Would you identify yourself as a poet? Or is dance your everyday world, and poetry something that occurs in interludes?
That’s a very interesting question. It’s true that I tend to look over my shoulder when I am introduced as a poet, it doesn’t immediately occur to me that I am the person being referred to. But that isn’t really due to the omnipresence—or even intrusiveness—of dance in my world, it’s more a question of labels. I don’t always feel comfortable with labels—even wonderful ones, like poet, which, by the way, I still don’t always feel deserving of—after spending a good part of life battling the tag of the sick kid. It took escaping to another continent and rebuilding life from scratch to evade that partially. One never escapes labels. In France, for a long time I was labelled the Indian production manager (Indians in performing arts aren’t a dime a dozen, not in France). In Belgium, I am Larbi’s producer or—during the 15 months I was working with another choreographer—Larbi’s former manager. I am in Korea right now, and I keep getting introduced as the French poet (even if I don’t write in French); they are oblivious to the dance part of my life. Identity is a mutant and wriggly beast.
Akram said something startling the other day: he remarked that I look at dance as a poem (not surprising) and at poetry as choreography. That last bit was scarily perceptive, as it struck me that yes, words mean movement, and movement is what I constantly seek.

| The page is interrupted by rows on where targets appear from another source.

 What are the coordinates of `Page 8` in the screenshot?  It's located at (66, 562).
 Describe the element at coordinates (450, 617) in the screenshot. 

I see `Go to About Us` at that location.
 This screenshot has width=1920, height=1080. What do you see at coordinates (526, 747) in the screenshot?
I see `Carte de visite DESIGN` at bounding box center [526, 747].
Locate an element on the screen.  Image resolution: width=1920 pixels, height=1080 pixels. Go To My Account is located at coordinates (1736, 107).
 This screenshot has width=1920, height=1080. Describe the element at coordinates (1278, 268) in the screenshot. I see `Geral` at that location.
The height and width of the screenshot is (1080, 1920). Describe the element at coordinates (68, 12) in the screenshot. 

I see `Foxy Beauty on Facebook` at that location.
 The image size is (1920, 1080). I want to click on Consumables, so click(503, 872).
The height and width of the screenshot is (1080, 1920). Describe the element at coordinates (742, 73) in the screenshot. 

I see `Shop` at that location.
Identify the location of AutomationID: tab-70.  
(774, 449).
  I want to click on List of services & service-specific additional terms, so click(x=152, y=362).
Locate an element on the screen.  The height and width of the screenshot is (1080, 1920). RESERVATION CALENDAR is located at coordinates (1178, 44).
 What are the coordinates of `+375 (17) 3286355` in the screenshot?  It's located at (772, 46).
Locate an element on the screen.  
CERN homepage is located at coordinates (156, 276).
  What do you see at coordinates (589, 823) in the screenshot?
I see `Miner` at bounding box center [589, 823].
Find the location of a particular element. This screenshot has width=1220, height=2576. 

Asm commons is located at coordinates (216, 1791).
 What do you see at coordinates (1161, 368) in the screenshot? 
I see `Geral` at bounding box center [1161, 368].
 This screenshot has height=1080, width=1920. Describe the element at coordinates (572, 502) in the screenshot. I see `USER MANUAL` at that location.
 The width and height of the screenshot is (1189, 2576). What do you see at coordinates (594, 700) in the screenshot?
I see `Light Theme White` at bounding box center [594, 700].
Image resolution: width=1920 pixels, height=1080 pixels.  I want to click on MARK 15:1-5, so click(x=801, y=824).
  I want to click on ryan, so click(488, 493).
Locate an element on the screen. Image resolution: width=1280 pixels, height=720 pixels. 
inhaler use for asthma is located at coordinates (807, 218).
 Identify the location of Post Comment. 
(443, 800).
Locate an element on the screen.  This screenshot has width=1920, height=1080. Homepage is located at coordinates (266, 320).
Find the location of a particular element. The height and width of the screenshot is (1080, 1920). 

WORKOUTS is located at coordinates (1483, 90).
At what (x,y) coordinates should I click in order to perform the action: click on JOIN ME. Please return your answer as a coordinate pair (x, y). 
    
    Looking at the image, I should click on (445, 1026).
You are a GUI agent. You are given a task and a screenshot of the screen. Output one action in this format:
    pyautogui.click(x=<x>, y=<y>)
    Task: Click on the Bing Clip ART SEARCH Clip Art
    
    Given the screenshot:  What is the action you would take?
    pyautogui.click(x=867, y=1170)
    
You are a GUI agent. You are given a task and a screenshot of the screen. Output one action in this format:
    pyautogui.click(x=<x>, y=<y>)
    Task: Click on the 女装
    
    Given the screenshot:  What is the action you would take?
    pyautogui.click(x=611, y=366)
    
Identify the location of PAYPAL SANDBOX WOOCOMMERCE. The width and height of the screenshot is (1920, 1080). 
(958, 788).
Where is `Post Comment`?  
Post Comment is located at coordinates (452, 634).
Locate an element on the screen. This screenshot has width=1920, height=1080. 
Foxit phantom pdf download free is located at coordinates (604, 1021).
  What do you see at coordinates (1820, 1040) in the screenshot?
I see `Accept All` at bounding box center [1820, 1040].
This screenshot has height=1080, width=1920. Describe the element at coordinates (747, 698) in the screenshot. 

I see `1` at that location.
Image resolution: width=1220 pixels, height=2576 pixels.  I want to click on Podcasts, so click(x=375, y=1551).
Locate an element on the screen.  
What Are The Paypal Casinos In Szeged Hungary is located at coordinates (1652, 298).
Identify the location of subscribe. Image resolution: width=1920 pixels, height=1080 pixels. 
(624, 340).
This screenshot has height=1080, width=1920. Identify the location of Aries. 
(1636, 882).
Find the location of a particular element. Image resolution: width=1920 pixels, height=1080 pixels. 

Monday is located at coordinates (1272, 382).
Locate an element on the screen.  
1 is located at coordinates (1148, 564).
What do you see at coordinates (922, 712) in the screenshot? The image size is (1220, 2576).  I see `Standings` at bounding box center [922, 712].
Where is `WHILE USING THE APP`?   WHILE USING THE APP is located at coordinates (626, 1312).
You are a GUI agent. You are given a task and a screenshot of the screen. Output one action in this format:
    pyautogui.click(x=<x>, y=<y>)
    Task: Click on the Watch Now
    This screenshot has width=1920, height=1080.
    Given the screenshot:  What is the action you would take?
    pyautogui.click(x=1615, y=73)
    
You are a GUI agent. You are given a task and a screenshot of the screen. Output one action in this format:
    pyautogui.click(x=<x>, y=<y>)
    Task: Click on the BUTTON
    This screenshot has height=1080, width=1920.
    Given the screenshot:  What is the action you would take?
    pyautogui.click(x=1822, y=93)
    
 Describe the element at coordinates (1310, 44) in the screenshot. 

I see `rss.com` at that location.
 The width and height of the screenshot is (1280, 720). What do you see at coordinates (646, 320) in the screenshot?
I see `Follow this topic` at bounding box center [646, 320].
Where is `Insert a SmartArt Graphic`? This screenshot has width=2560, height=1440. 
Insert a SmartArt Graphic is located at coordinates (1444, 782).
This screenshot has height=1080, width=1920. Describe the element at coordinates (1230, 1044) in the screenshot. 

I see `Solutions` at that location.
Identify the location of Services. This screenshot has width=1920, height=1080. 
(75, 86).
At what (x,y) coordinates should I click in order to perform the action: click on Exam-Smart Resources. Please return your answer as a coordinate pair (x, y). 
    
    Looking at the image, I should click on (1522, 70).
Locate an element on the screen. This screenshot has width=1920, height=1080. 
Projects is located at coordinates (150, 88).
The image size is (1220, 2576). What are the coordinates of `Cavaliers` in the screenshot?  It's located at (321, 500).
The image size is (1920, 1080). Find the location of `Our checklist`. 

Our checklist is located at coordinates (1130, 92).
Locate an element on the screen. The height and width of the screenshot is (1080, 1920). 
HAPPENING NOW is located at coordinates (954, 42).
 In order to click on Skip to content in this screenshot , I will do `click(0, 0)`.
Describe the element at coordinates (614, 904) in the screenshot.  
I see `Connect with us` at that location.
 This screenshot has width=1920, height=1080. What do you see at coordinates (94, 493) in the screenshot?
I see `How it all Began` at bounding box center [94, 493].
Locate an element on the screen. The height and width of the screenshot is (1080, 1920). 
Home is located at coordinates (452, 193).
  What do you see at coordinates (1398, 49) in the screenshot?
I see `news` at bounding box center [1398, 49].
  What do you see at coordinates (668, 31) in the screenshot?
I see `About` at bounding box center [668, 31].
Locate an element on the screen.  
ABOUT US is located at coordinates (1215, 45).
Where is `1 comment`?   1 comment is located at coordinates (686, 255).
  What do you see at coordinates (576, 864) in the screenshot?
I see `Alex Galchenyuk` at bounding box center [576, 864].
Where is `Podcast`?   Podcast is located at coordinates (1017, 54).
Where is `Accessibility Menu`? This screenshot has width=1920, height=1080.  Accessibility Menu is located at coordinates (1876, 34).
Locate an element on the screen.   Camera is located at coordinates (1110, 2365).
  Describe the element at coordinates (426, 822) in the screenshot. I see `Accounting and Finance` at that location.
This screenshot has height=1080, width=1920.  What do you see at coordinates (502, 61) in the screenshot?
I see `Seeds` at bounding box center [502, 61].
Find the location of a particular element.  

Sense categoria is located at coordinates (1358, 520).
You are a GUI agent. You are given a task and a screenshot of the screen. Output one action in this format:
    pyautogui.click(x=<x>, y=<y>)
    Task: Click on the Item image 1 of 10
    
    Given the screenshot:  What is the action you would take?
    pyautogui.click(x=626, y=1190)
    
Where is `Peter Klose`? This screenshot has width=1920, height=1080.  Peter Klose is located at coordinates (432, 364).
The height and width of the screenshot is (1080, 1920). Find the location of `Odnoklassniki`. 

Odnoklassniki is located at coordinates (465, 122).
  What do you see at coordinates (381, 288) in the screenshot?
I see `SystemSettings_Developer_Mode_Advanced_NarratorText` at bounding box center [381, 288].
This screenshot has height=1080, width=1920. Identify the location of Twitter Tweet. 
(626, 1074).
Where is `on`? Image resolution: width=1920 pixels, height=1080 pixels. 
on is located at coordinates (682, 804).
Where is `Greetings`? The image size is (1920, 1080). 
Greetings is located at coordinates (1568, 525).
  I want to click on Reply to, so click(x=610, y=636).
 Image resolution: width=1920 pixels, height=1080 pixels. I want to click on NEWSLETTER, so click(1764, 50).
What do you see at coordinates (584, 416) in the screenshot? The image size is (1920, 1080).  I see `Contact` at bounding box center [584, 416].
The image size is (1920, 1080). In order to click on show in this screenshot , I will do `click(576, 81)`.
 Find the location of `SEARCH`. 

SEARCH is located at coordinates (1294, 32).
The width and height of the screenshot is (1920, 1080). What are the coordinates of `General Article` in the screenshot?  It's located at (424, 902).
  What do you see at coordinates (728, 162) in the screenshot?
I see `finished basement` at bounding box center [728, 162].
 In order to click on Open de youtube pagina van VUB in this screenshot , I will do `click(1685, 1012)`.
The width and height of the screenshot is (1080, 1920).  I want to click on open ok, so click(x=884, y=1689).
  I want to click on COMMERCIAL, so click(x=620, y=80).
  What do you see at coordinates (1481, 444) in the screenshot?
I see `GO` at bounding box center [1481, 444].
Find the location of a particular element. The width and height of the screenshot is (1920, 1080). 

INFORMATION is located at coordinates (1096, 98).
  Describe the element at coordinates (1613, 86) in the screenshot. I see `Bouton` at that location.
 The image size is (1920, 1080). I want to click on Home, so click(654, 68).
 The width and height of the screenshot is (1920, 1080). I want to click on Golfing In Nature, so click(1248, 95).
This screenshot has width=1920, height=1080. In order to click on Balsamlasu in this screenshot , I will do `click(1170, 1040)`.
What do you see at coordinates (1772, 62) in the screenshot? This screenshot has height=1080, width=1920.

What’s next on the agenda for you?
Editions Hélium are publishing Le Tigre de Miel—the (translated) French edition of The Honey Hunter. The launch is this month. That’s the children’s book born from one of the stories I wrote for DESH, brilliantly illustrated by Joëlle Jolivet and translated into French by Dominique Vitalyos, whose work I’ve admired for long (her translation of Vaikom Muhammad Basheer’s Ntuppuppakkoranendarnnu—from Malayalam to French—is just pure delight). The original English edition is being published by Young Zubaan in India, and should be out early next year. Meanwhile, I am working on my next poetry collection, which revisits the Mahabharata through the eyes of 18 characters. There are plans to stage a part of that. So once I’ve finished the book, we begin work on the adaptation.